Living Lab et cercles de soutien individualisé

Sensibiliser, former ou outiller à l’approche par les droits humains dans l’exercice des mesures de protection par l’organisation de Living Lab et le développement de cercles de soutien individualisé

Deux niveaux d’actions sont prévus dans le projet pour « améliorer l’accompagnement par une meilleure prise en compte de leurs besoins, notamment par un renforcement de l’interconnaissance entre les différents intervenants (notamment médico-sociaux, sociaux et sanitaires) », niveaux d’intervention complémentaires et interdépendants qui sont en vision systémique :

  • Action 1, Living Lab : Le projet agit au niveau du macrosystème (les interactions entre les autres parties prenantes de l’organisation sanitaire, sociale ou médicosociale du territoire d’intervention et la communauté).

Ces rencontres sont basées sur un procédé dans lequel toutes les parties prenantes sont considérées comme des acteurs clés des processus de recherche et d’innovation. Les majeurs protégés sont pris dans leur « vie réelle », ne sont plus de simples objets d’investigation, mais considérés comme des protagonistes à part entière, acteurs clefs dans le processus d’innovation : « Tout ce qui se fait pour nous, sans nous, se fait contre nous », telle est la philosophie de la CIDPH.

En droite ligne avec cette dernière et le cahier des charges du projet (expérimentations innovantes), ces réunions doivent s’éloigner du modèle de la conférence ou de celui du think tank (regroupement d’experts) pour être des approches expérimentales collaboratives cherchant à concevoir et développer de nouvelles solutions. Cette démarche est ainsi porteuse d’un apprentissage collectif pour améliorer la qualité et de la sécurité des accompagnements à l’autonomie de vie grâce au partage de points de vue d’acteurs souvent en « silos ».

Ces rencontres doivent avoir comme fil rouge la dynamique de la personne concernée dans une perspective de citoyenneté, d’inclusion sociale et d’autonomie de vie respectueuse des droits humains.

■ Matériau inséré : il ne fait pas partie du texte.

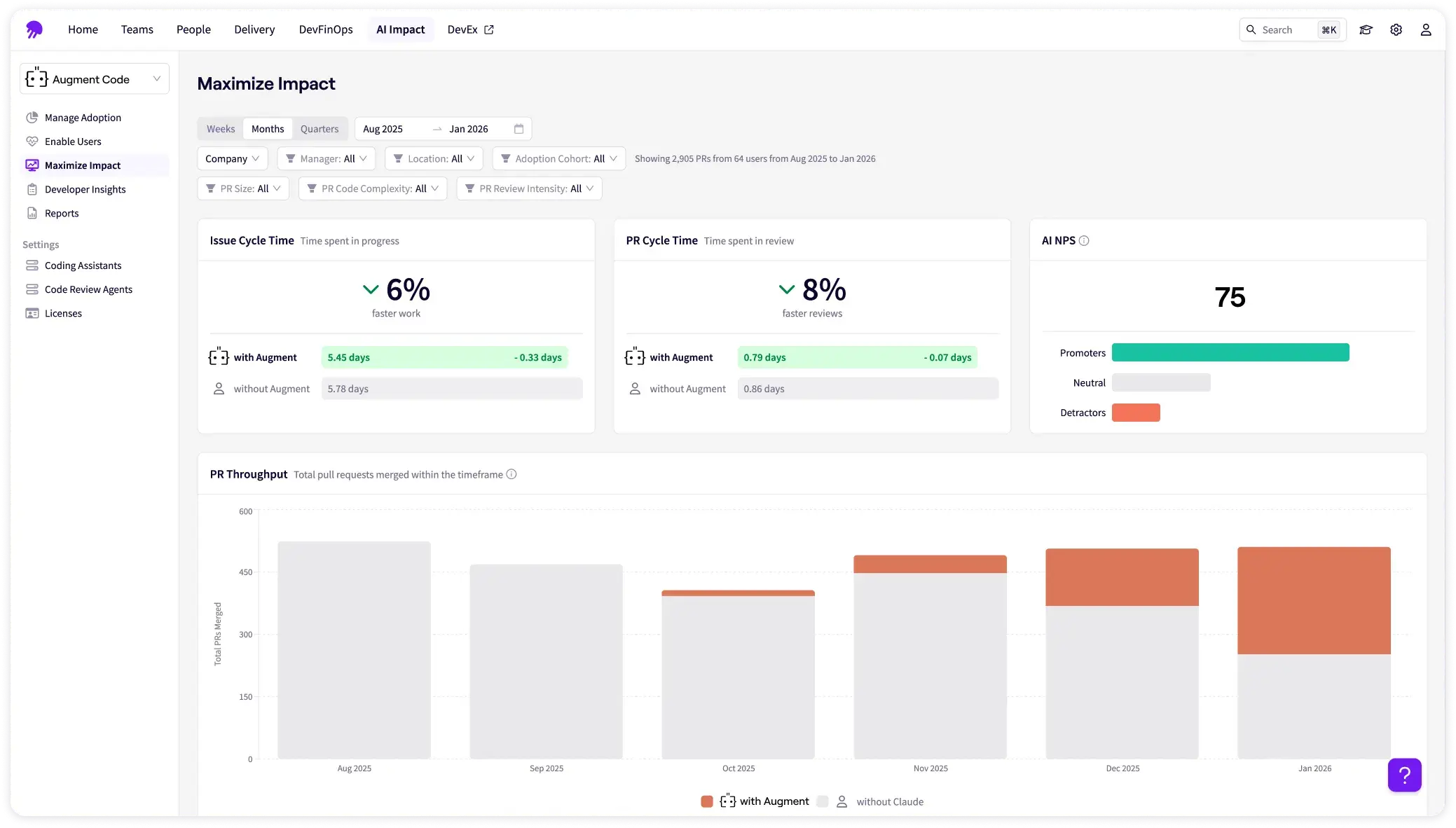The image size is (1456, 828).
Task: Expand the Augment Code assistant dropdown
Action: [95, 79]
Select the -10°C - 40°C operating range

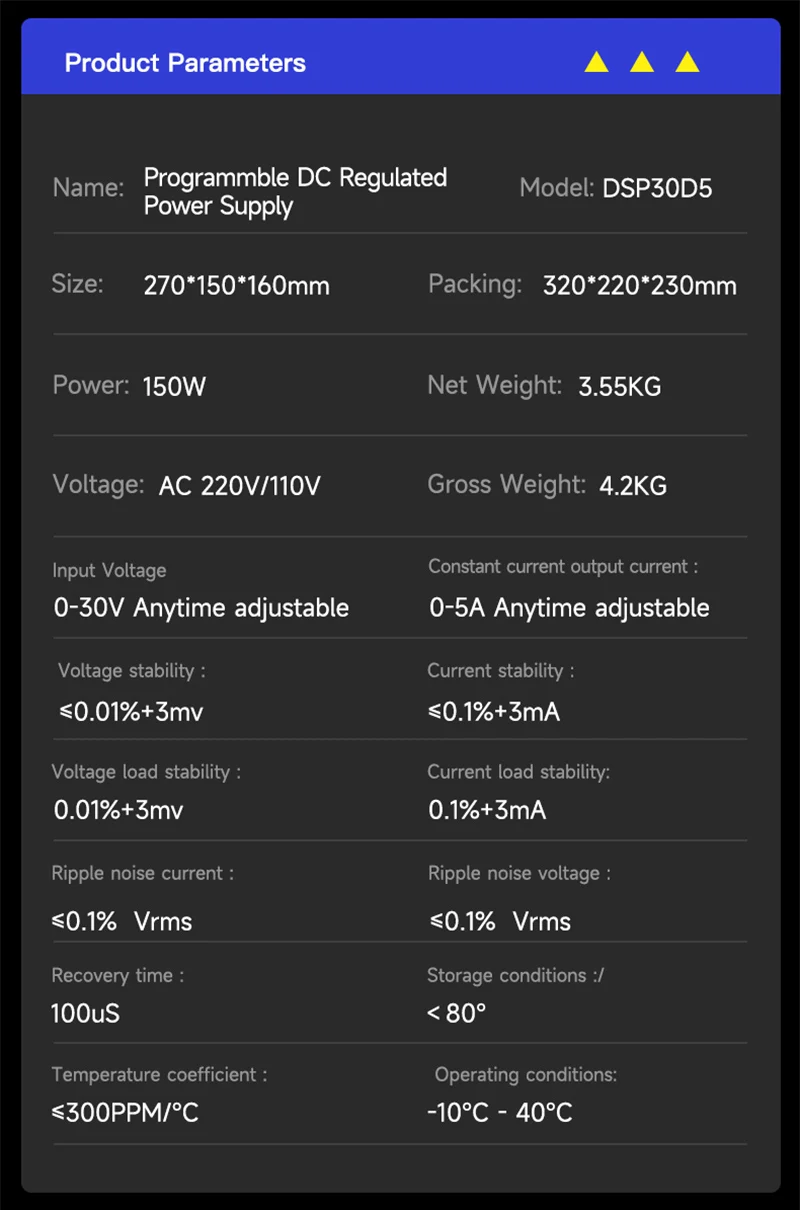pos(499,1113)
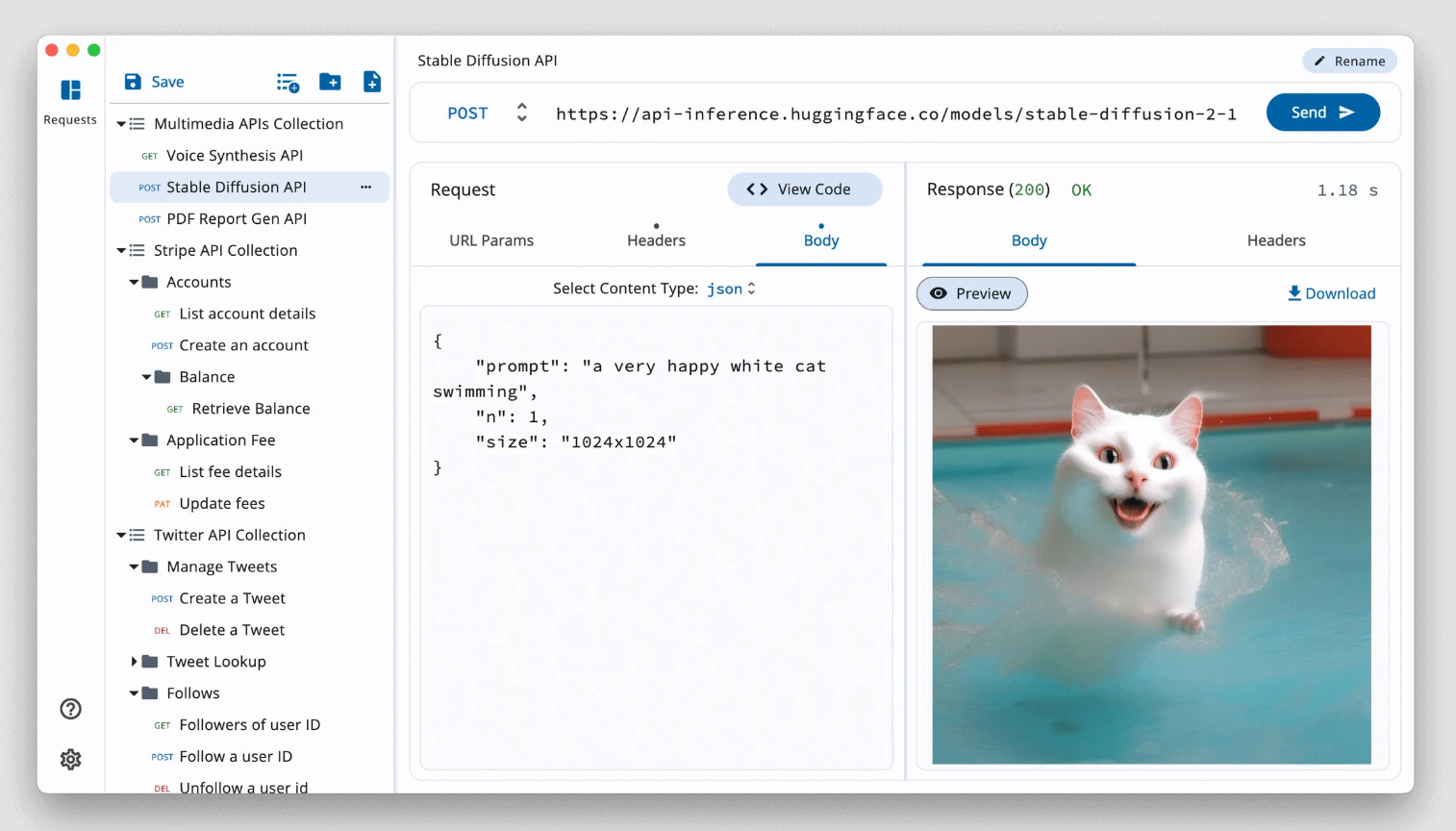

  • action 2, MesCercles : Au plus près de la personne protégée, le projet se complète par des actions au premier niveau dit mésosystème (les interactions entre la personne et ses milieux de vie).

    •       MesCercles vise à promouvoir l’inclusion sociale des personnes handicapées en développant des approches innovantes de la prise de décision assistée, basées sur des cercles de soutien. En effet, leur inclusion sociale dépend dans une large mesure de la nécessité de faire respecter leurs droits, leurs besoins et leurs souhaits par leur environnement social, leurs familles, leurs amis et les professionnels qui les soutiennent (comme le reconnaît l’article 12 de la CIDPH).

    •       MesCercles vise à développer le concept innovant de « cercles de soutien à la prise de décision assistée » en permettant simplement aux majeurs protégés de constituer leurs propres « cercles » en tant que auteurs du processus, en définissant leurs propres besoins et attentes, leurs objectifs et la manière dont elles souhaitent recevoir un soutien.

    •       MesCercles s’appuie sur la dynamique de collaboration et la « coproduction » comme élément central pour développer cette nouvelle méthodologie qui peut aider à transformer les services destinés aux personnes handicapées tout en aidant à améliorer et à renouveler les compétences des professionnels travaillant dans ces services.

    •       MesCercles constituent un outil utile pour encourager les personnes handicapées à prendre leurs propres décisions, soutenues et guidées par leurs figures de référence et leurs pairs.

    •       Prendre des décisions implique généralement d’être conscient des risques et de savoir comment les gérer. C’est pourquoi MesCercles intègre également la « gestion des risques » en tant qu’élément central ou structurel du projet.

    Un troisième niveau est celui du parangonnage dans d’autres pays ayant une législation renouvelée de la protection juridique en phase avec la CIDPH.

    • Action 3, Mobilités : Inscrire le projet dans un contexte supra-national est le gage d’une distanciation nécessaire à distinguer les contingences territoriales des finalités des droits humains.

    Etudier et analyser des solutions mises en œuvre dans d’autres pays pouvant s’apparenter à l’objet du projet. Il s’agit de s’inspirer et non de plagier des « meilleures pratiques » (définition Commission Européenne Santé Publique : « une politique ou une intervention utile mise en œuvre dans un environnement réel qui a fait l’objet d’une évaluation favorable du point de vue de l’adéquation (éthique et données probantes) et de l’équité, ainsi que de l’efficacité et de l’efficience eu égard aux processus et aux résultats »)

    L’Udaf 82 est accréditée par l’Agence française Erasmus+ pour coordonner un consortium -composé de l’Uraf d’Occitanie et de l’ensemble des Udaf de la région- de réalisation des mobilités européennes.